***** DOCUMENT EXTRACT *****

When it comes to maintaining a healthy body, the weight on the scale isn’t the only number you should be paying attention to. Body mass index, or BMI is a calculation that puts you in a certain category: underweight, healthy weight, overweight, or obese. Here is some information about how BMI is calculated and what you can do to achieve a healthy BMI the natural way.
Calculating You BMI
BMI is an easy way to screen a person for overall health, and there are online calculators available to take the guesswork out of the math. If you want to do the math yourself, it’s just your weight in kilograms divided by your height in meters squared.
The Centers for Disease Control and Prevention (CDC) website has a calculator that requires you to only input your height and weight to get this calculation. The results reveal your BMI number and weight status, as well as what the normal weight range would be for your height.

*****

» SET OF TASKS
• a. According to the article on BMI, how do you calculate BMI yourself?
• b. Write the next part of the article on BMI, starting after its final sentence.
The data entries after this point are not needed.

***** SUPPLIED ENTRIES *****

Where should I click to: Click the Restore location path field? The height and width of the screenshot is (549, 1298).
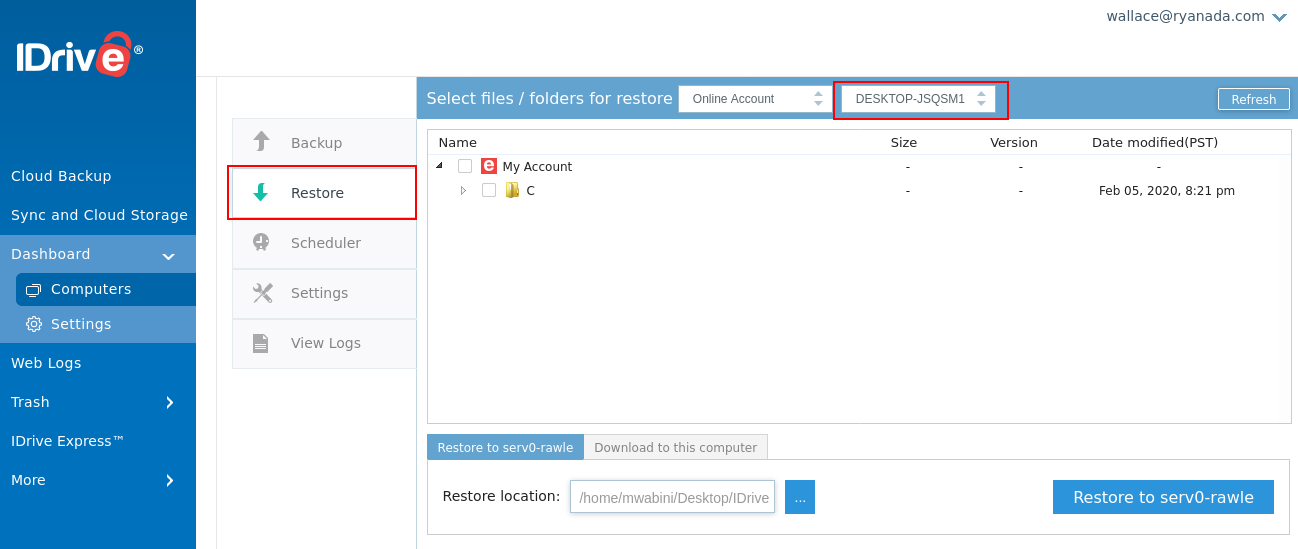tap(672, 497)
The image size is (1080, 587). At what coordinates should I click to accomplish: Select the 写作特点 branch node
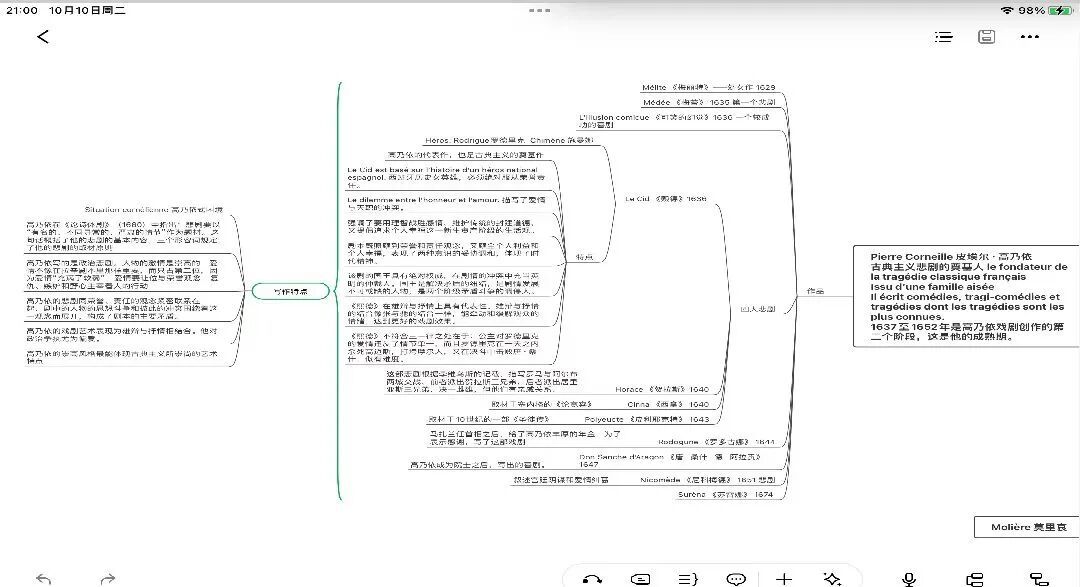click(290, 291)
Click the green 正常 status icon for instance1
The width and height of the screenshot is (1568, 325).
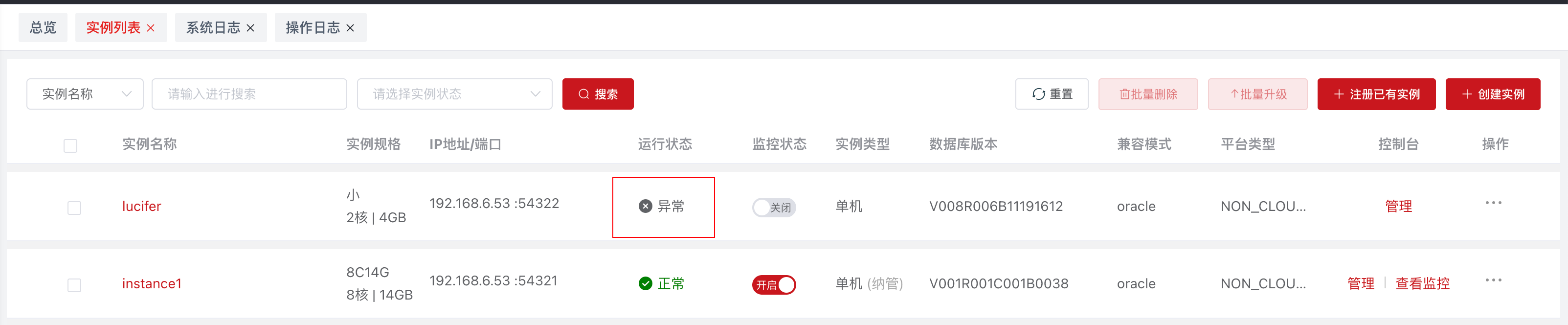(x=645, y=283)
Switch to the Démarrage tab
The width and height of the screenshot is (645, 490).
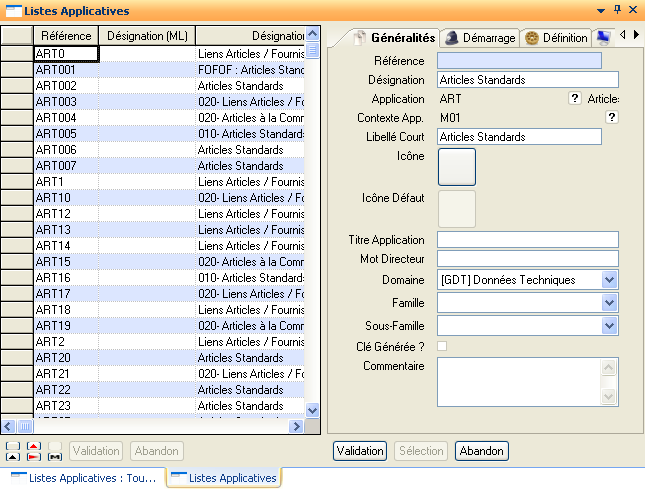point(480,37)
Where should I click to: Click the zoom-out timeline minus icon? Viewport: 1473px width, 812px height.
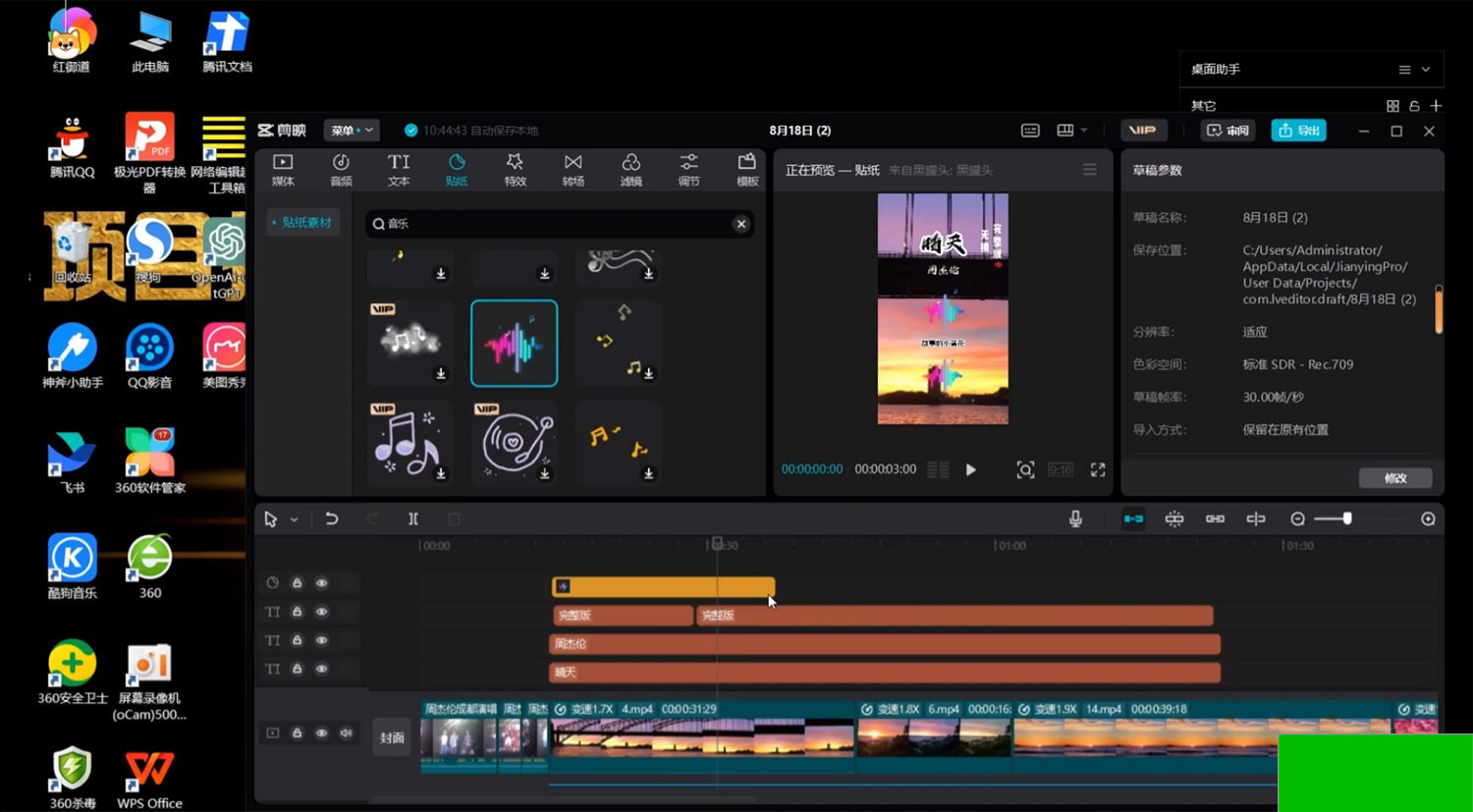pos(1297,518)
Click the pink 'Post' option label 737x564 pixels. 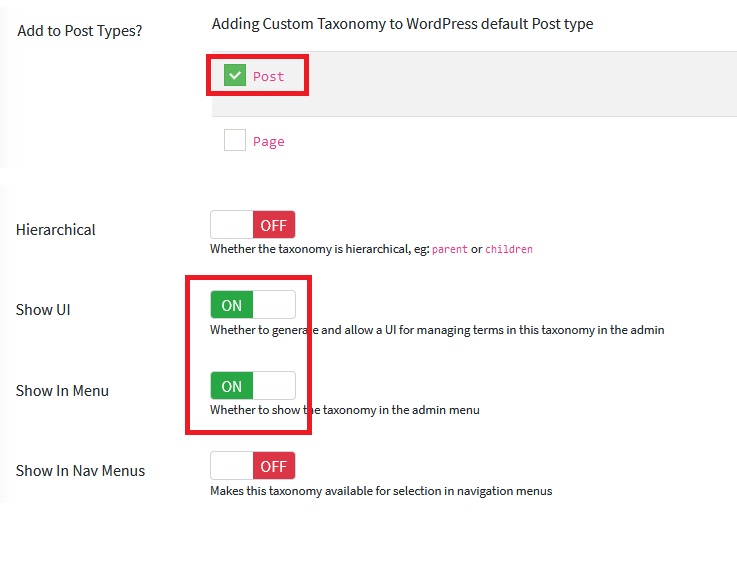click(269, 77)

*****

» EXPECTED OUTPUTS
• a. Divide your weight in kilograms by your height in meters squared.

• b.
As a general rule, a healthy BMI for an adult is between 18.5 and 24.9. A BMI under 18.5 means you are in the underweight range, between 25 and 29.9 in the overweight range, and between 30 and 39.9 in the obese range. Unlike your weight on a scale, BMI takes your height into consideration. But since muscle weighs more than fat, weightlifters and bodybuilders who have a BMI in the obese range may actually be at a very healthy weight considering their muscle mass. A person’s ethnicity affects BMI, while women tend to have more body fat than men and older people more than younger people.
Why BMI Matters
BMI is used by medical professionals as a screening tool to determine if weight is a health risk for other medical conditions. There are other ways to assess this as well, such as measurements of skin folds and evaluations of a person’s diet and level of exercise. For children and teens, BMI is considered alongside growth charts and shown as a percentile ranking based on data from youth across the U.S. population. By maintaining a healthy BMI, you can help reduce your risk of serious diseases, such as cancer and diabetes.
Steps to a Healthy BMI
Some people who find out that they have a high BMI believe they need to eat less food to lose weight. However, this is not necessarily true because it is the types of food you eat that really matter when it comes to consuming fewer calories than you burn during the day. Choosing nutrient-dense foods keep you feeling full for longer is a great way to help you stick to a diet instead of starving yourself and feeling hungry all the time.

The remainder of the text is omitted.